### Set problem 1
In the piece on hedge fund alpha, which conference was the writer attending in Chicago?
### Set problem 2
Pick up the piece on hedge fund alpha after its final sentence.

### Excerpt provided
According to HFR, emerging managers performed best during last 12 months, gaining 11.3% through 1H2014.

 

Diversity funds (women and minoirites have outperformed the HF universe at large during the last 12 months, gaining 11.1% through 1H2014

 

Marco/CTA funds led performance in August 2014. The beginning of a comeback?

 

Pattern recognition helps PE and VC firms recognize successful investments?

 

Seven high quality hedge fund start ups launching in London

 

CALPERS sticking with Private Equity despite "complexity and fees."

 

Companies founded by women yeild 12% more for their VCs and use 1/3 less capital

 

IFK will welcome two women to the stage in 2014, Nehal Chopra and Nancy Prial.

 

Hedge fund liquidations declined in 2Q2014 according to HFR.

Skill is back? Fed says "moderately active" outperforms passive investments.

NY Common's equity hedge managers exhibit "above averages stock selection skill.

Bad News

The largest, most established U.S. based hedge funds control more assets than ever before, with $1.8 trillion as of July 2014.

 

Many women and minority led hedge funds continue to struggle with AUM, and therefore face the same fund flow problems as other emerging funds.

 

156 trend following CTAs liquidated, the first decline in the number of CTAs since 2005.

 

But keeps VCs from hiring women & minority staff and investing in diverse founders?

 

Not a single female manager listed among them.

 

CALPERS decision to exit hedge funds used as a club in the fee war.

 

Women run companies received just $1.5b out of a possible $50.8 billion from VC firms

 

In the previous five years, only one woman, Meredity Whitney, had been included.

 

Trailing 12 month liquidiations was still the highest it has been since 2009.

Blackrock research shows "alpha trades" don't work.

Articles on HFs still act as if beating the S&P 500 is relevant.

While at the Grosvenor Small and Emerging Managers Conference last week in Chicago, I started thinking about alpha. Despite all of the naysayers out there quick to announce the death of alpha, I would actually suggest that alpha is alive and well and living in many portfolios. I think maybe investors, quick to flock to a very concentrated handful of extremely large funds, have forgotten where alpha lives and what drives alpha. 

For that reason, I’d like to announce the formation of a new co-ed fraternity. A fellowship, if you will, called Mi Alpha Pi. Mi Alphas have no dues and no secret handshake. We are merely called upon to remember that alpha comes in different size funds, diverse managers, life cycle investing and from innovators. 

MI ALPHA PI

WHERE DOES ALPHA COME FROM?

Skill – Obviously, this is what we want in all of our hedge fund managers: the ability to find and make the most of investment opportunities. Skill comes from a variety of sources. Intelligence, experience, intuition, emotional awareness and other factors contribute to manager skill. Skill is long-term and must be judged in a variety of market environments, good and bad. And in Mi Alpha Pi, we don’t believe that short-term losses necessarily are indicative of loss of strategic acumen. We even have special hazing for investors that think that way.

Cognitive Alpha – Cognitive alpha comes from being able to think about the markets and investing differently than your investing peers. Instead of looking at Apple and AIG along with every other large hedge fund, these managers look outside the box. Many investors have a tendency to be heavily influenced by market news and earnings and, over time, buying attention-grabbing stocks has a tendency to diminish returns. How do you find cognitive alpha? Look to contrarians, women and minority run funds for less homogenized thinking.

### Given material
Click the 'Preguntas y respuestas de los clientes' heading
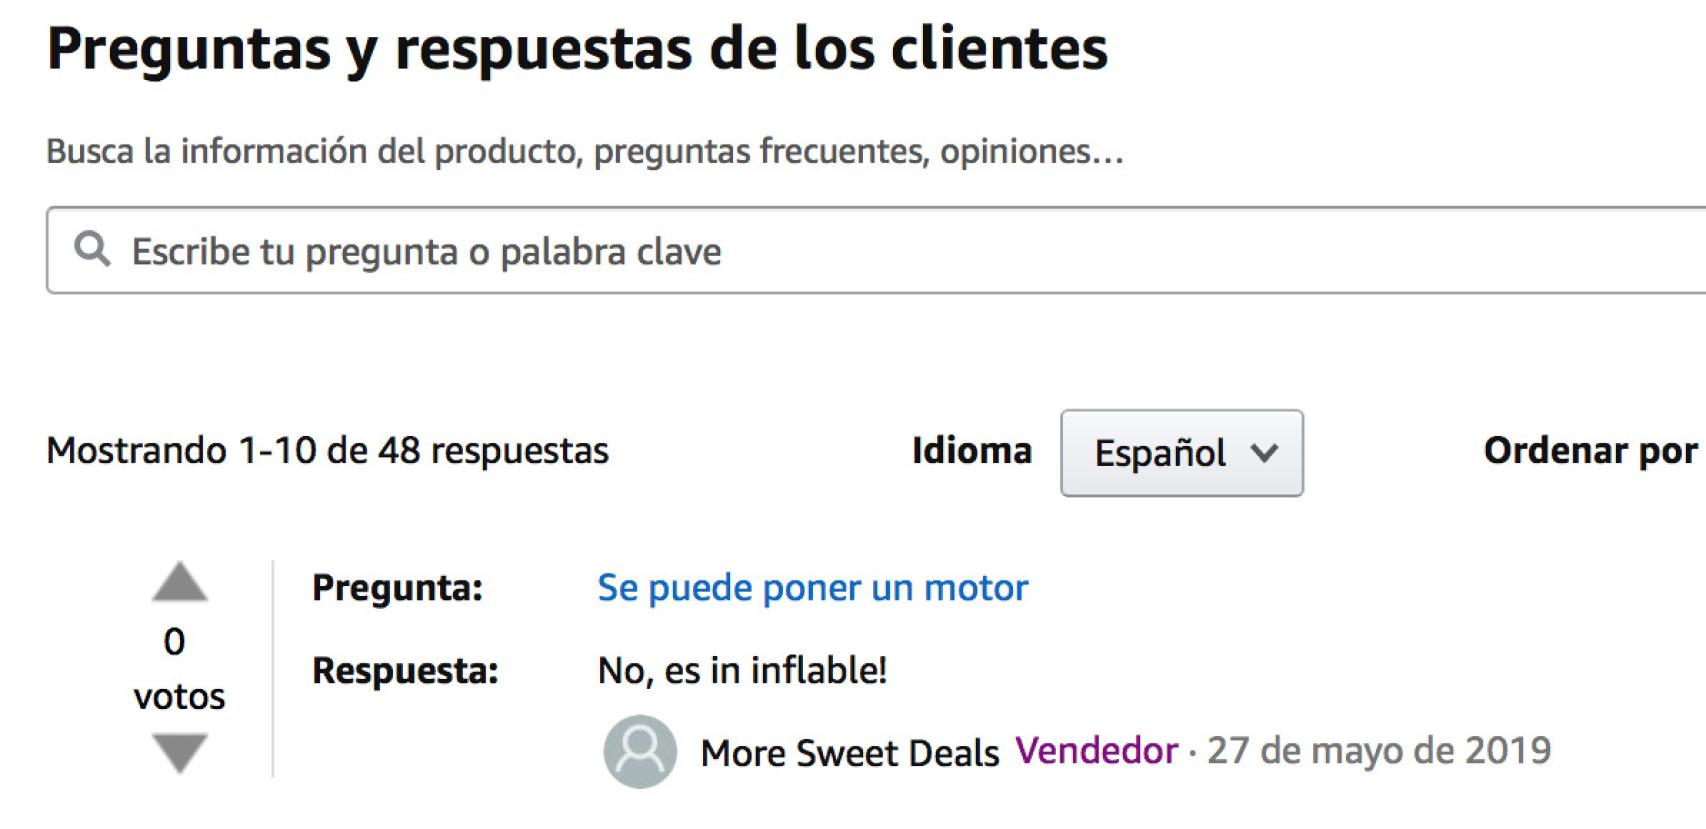Screen dimensions: 1706x829 (577, 48)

### Task output 1
The Grosvenor Small and Emerging Managers Conference.

### Task output 2
Structural Alpha – There has been a plethora of research, including my own at PerTrac, that suggests smaller, emerging managers outperform larger, older funds. One of the reasons why this may occur is what I will call “structural alpha.” When a fund is small it can take advantage of niche plays and club-sized deals that larger funds may ignore. They also may have fewer issues with liquidity, volume and short-squeezes. As a result, emerging funds may be able to exploit their smaller structures to produce outsized gains.

Behavioral Alpha – Although it’s difficult to separate behavioral alpha from cognitive alpha, I think it is an important distinction. Cognition is how you think about the world, while behavior is what you do with that information. Behavioral alpha may be created by less frequent trading, less inopportune trading and infrequent return chasing. Young funds and women and minority owned funds may be fertile grounds for behavioral alpha.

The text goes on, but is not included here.